* _What to work on_:
a: From the Robinson biography below, list the musicians it says he performed with in person, on radio, or on tour.
b: Carry the Robinson biography forward from its last sentence.

* _Selected text_:
::::::::

He was a small person, weighing only 40 lb at age 7. Even as an adult, he was under 5 ft tall. Because of his youth and stature, he often played piano while standing.

His mother died when he was about five years old.

After retiring from his childhood musical career in 1959, Robinson earned a degree in history from Olivet College and one in psychology from the Detroit Institute of Technology.

==Career==
In 1945, he played guest spots at the theatre with Lionel Hampton, who was prevented by child protection legislation from taking Robinson on tour with him. However, Robinson performed on radio with Hampton and Harry "The Hipster" Gibson, and he also appeared as himself in the Hollywood film No Leave, No Love, starring Van Johnson and Keenan Wynn.

In 1946, Robinson played for President Harry S. Truman at the White House Correspondents' Association Dinner, shouting out "How'm I Doin', Mr. President?" – which became his catchphrase – during his performance of "Caldonia". He was the first African American performer to appear at the annual WHCA dinner.

He began touring major theaters, setting box office records in Detroit and California. At his peak, he was earning $10,000 a week. In 1949, he was given special permission to join the American Federation of Musicians and record his first releases on Capitol Records, "Numbers Boogie" and "Caldonia", both reaching the Billboard R&B chart. In 1950, he toured and appeared on television with Count Basie and in a short film 'Sugar Chile' Robinson, Billie Holiday, Count Basie and His Sextet. The following year, he toured the UK, appearing at the London Palladium.

He stopped recording in 1952. Until 1956, Robinson continued to make occasional appearances as a jazz musician, billed as Frank Robinson, and performed on one occasion with Gerry Mulligan, but then ended his musical career by 1959, later explaining: I wanted to go to school ... I wanted some school background in me and I asked my Dad if I could stop, and I went to school because I honestly wanted my college diploma.

===Hiatus from being a musician===
In the 1960s, he worked for WGPR-TV. He also helped set up small record labels in Detroit and opened a recording studio. He also worked at his parents' store.

::::::::

Pixel coordinate grounding data:
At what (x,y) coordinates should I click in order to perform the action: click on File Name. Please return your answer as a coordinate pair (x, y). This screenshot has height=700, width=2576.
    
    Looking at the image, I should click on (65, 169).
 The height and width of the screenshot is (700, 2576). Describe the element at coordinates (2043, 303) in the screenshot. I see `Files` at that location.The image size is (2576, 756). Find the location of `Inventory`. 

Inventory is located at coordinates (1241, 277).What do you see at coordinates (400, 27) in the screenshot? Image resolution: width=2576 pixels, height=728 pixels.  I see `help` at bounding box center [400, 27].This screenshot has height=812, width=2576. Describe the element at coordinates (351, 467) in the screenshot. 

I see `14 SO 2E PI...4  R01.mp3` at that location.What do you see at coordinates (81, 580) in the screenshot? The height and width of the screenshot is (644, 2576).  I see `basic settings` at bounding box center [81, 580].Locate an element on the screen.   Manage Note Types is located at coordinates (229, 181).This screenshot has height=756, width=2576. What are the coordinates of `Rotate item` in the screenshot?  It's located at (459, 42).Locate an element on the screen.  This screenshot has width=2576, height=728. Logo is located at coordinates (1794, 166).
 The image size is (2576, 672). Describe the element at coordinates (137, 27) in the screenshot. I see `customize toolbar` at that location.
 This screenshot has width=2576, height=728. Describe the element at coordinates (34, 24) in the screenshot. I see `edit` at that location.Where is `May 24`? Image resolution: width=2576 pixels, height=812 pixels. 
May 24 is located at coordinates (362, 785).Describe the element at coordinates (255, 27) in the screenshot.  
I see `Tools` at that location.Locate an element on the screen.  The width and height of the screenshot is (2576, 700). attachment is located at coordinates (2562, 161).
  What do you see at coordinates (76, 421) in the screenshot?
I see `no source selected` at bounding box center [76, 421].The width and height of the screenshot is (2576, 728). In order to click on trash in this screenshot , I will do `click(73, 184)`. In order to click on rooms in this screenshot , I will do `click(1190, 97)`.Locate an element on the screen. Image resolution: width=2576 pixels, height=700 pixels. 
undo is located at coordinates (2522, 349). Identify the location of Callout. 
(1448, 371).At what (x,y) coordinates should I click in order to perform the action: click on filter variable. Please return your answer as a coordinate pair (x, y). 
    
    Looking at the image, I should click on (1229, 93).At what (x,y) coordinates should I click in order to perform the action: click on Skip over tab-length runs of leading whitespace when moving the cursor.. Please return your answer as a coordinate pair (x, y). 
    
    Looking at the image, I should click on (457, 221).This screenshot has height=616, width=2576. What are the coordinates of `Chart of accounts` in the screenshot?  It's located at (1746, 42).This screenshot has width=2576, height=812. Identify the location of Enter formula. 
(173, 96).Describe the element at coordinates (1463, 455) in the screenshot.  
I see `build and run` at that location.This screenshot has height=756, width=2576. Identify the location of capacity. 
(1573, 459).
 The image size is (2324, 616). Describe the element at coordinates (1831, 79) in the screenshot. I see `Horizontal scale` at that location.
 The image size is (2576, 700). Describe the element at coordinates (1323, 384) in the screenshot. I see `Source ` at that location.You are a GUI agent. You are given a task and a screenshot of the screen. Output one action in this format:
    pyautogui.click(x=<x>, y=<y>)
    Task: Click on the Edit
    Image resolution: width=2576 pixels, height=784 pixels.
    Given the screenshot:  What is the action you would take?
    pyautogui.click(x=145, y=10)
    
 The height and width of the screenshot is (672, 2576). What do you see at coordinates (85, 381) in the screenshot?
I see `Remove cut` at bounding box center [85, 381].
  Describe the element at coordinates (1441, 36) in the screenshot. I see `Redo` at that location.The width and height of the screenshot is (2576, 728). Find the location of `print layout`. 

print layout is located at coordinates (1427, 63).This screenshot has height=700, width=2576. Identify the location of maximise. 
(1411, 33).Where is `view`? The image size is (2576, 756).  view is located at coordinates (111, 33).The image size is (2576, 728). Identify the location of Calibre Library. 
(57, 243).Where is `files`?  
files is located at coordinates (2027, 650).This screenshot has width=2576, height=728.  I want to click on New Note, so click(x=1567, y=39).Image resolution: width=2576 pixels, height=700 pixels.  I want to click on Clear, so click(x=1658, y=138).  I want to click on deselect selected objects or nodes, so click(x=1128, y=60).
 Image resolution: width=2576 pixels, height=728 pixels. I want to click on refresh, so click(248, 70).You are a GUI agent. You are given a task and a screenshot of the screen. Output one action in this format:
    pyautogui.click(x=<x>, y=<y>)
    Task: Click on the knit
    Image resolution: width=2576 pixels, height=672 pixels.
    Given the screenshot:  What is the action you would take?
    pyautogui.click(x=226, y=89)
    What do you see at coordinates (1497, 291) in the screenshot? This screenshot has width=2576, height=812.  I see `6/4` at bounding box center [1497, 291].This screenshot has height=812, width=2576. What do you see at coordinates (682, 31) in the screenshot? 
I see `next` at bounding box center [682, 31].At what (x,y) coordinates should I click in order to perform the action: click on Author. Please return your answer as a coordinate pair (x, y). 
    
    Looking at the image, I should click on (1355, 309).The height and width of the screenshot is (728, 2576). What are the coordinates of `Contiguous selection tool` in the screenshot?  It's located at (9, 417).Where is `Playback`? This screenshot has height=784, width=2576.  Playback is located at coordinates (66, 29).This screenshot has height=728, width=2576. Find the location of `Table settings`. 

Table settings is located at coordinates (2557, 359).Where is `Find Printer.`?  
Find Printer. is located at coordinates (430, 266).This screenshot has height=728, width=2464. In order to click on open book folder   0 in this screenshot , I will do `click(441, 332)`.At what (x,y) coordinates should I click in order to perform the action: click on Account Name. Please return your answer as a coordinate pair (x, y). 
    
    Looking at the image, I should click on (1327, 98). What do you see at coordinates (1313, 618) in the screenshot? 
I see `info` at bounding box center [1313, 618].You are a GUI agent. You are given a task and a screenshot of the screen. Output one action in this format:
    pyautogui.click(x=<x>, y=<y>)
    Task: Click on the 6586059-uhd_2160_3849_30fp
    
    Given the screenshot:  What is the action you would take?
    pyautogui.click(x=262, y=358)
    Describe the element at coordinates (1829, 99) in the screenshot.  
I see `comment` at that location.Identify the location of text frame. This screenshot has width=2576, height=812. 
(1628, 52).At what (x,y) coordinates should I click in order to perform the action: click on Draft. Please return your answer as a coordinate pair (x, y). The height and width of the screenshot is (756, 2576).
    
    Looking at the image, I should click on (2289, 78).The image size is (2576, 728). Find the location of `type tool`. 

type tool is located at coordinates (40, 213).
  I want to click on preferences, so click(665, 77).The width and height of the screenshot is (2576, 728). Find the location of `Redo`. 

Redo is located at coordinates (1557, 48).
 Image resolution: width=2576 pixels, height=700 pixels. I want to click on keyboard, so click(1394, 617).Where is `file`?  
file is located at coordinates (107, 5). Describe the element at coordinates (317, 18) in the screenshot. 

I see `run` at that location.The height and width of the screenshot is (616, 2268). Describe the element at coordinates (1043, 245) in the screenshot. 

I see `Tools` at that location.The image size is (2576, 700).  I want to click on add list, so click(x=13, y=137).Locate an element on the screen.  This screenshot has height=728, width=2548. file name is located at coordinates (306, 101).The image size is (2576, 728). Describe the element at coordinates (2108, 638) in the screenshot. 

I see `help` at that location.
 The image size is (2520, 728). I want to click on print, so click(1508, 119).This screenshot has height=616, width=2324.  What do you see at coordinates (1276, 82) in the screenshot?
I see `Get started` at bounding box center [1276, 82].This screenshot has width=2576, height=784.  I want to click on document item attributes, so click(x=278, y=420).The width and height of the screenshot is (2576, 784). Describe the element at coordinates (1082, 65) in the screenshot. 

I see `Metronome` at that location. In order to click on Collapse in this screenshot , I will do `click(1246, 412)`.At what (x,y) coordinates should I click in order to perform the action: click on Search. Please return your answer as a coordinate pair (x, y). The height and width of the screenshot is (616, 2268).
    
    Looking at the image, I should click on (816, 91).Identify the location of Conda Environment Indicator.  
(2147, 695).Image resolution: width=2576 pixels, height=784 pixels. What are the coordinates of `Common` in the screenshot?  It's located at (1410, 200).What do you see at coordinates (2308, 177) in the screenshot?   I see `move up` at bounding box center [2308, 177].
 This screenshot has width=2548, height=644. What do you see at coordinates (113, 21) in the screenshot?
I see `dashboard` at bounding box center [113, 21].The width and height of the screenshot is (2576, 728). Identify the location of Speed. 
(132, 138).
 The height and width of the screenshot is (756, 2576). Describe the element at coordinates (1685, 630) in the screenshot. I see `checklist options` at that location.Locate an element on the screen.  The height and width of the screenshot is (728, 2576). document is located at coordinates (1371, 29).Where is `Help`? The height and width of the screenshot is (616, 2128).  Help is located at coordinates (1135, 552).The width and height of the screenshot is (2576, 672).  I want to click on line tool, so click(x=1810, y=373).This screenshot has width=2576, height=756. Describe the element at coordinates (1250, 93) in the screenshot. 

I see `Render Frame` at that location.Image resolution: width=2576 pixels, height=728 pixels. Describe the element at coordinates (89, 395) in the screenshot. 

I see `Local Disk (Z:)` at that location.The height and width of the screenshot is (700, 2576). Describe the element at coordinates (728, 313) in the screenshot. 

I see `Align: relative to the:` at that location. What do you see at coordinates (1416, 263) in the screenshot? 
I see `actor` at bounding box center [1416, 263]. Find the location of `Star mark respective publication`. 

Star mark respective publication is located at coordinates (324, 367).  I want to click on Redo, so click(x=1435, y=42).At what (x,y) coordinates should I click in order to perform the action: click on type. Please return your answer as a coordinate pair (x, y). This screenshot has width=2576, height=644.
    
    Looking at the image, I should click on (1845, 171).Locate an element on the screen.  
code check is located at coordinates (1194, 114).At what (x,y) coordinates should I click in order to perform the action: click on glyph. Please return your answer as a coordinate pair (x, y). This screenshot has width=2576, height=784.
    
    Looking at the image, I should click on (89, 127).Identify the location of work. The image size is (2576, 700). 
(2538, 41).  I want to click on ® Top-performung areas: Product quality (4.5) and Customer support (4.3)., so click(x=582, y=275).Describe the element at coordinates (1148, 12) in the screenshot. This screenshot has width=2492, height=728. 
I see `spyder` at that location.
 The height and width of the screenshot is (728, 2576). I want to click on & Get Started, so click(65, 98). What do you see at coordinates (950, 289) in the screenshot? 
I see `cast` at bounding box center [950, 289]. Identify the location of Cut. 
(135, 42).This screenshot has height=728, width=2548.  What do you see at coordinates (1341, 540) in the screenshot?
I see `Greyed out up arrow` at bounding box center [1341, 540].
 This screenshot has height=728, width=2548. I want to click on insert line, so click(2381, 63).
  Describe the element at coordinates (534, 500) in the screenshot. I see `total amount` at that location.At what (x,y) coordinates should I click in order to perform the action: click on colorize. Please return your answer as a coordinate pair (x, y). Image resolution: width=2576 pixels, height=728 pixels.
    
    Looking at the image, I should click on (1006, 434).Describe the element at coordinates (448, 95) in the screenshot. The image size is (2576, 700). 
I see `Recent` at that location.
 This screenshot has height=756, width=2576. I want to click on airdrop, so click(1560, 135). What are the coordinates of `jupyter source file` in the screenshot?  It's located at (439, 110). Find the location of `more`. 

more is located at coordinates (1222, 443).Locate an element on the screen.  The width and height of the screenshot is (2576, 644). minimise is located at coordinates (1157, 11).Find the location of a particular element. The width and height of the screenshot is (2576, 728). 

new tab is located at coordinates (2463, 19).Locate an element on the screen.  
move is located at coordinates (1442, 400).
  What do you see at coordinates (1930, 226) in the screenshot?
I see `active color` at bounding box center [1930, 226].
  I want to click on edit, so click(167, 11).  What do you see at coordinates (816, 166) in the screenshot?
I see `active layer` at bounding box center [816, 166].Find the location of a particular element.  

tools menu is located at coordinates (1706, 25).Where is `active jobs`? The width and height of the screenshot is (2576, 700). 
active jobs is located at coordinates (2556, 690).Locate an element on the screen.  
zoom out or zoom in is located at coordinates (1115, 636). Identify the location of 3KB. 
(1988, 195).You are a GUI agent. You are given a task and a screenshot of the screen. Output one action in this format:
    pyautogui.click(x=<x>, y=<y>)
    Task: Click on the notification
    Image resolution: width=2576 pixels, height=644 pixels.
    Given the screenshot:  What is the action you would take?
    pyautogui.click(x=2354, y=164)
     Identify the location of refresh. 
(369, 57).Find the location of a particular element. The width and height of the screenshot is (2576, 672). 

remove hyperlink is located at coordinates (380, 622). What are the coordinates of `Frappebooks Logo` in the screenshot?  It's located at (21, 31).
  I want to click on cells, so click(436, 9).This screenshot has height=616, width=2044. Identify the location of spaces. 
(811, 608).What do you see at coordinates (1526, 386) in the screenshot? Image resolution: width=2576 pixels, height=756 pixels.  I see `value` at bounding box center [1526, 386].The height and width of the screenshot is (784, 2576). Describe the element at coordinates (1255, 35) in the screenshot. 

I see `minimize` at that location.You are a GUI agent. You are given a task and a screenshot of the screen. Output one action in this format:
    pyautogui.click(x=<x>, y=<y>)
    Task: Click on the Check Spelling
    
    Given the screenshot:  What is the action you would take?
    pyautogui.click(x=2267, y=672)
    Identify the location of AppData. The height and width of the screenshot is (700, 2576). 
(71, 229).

::::::::

* _Solved tasks_:
a: Lionel Hampton, Harry "The Hipster" Gibson, Count Basie, Gerry Mulligan

b:
===Return as musician===
In more recent years, Robinson has made occasional appearances as a musician with the help of the American Music Research Foundation. In 2002, he appeared at a special concert celebrating the music of Detroit, and in 2007 he traveled to Britain to appear at a rock and roll weekend festival.

In the last Dr Boogie show of 2013, Robinson was the featured artist, with four of his classic hits showcased amid biographical sketches of his early career.

==Recognition and honors==
On April 30, 2016, Robinson attended the White House Correspondents' Dinner on the 70th anniversary of his appearance at the 1946 dinner. Robinson met President Barack Obama and was saluted during the dinner, receiving a standing ovation as the picture of him as a child appeared on the video screens.

In 2016, Robinson was inducted into the Rhythm & Blues Music Hall of Fame.

Robinson's 1955 song "Go Boy Go" was featured in a GMC advertisement in 2020.

==Personal life==
Frank "Sugar Chile" Robinson retired from his successful career as a child prodigy to pursue a more private life focused on education. After rising to national fame in the 1940s as a jazz pianist and singer from Detroit, he decided to stop touring and recording in 1952, expressing a strong desire to attend school and earn a college diploma.

In 2013, Robinson lost his belongings in a house fire which led him into financial trouble. The Music Maker Relief Foundation received a call from friends and sent him a bed and put him on a monthly sustenance program. Buddy Smith, who was inspired by Robinson in the 1940s, sent him a piano.